Going into the future, I think we'll have to be very inventive about our usage of natural resources. Fewer rich sources of energy and resources will be out there, so we'll have to find inventive ways of using what we have and extracting what we need from lesser grades of material.
Also, it will get harder and harder to clean up big environmental messes.
Recently, I heard this axiom:
"Pollution is resource in the wrong place"I have no idea who said that, but it's very wise. So wise in fact, that I have a feeling this might be the next big thing.
Here's a few way I see it put into practice.
Butte, MT Open Pit Mine. An abandoned copper mine builds up water contaminated with all sorts of nasty chemicals and metals. It became one of the largest (by size) Superfund sites in the US. Right now, though, the mine has reopened using new methods to leach metals out of the water and clean it up (also making a profit off the extracted metals). Extremophile bacteria also helped clean up "The Pit." Researchers studying these bacteria have invented new cancer drugs from them.
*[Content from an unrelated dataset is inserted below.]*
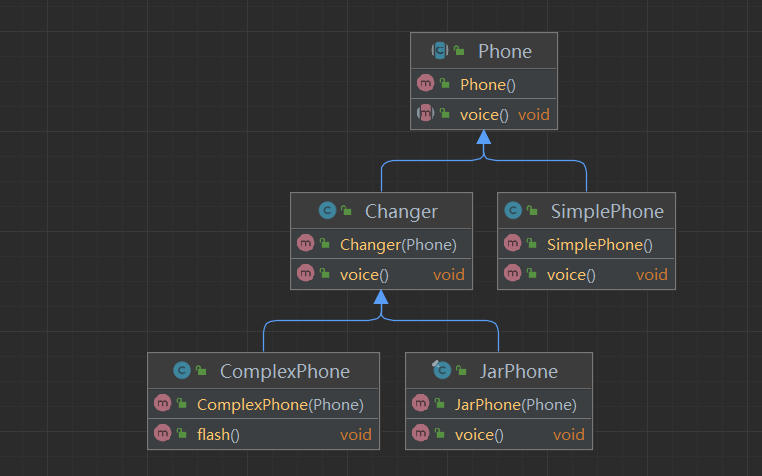Image resolution: width=762 pixels, height=476 pixels.
Task: Click the inheritance arrowhead under Phone
Action: click(484, 137)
Another example of beneficial use of "waste" resources is beneficial use of dredge material for coastal restoration in Southeast Louisiana. Rebuild the wetlands while maintaining the port.
Fly Ash has been in the news because of the spill. Fly ash is what's leftover when you burn coal for oil. The TVA spill happened because it was being stored in big ponds that just got bigger and bigger and bigger. Well, fly ash does have an actual use. It's been used as a cement substitute in concrete mixes.
It was first used as such in the Hoover Dam. The manufacture of cement is extraordinarily energy intensive and has a HUGE carbon footprint.
Also related to fly ash is the huge amounts of entrained thorium that could be used
in thorium-fuel nuclear reactors. A very interesting and very promising emerging technology. The science behind thorium power is very interesting, there have been multiple successful test reactors, and I plan on doing a post about it soon.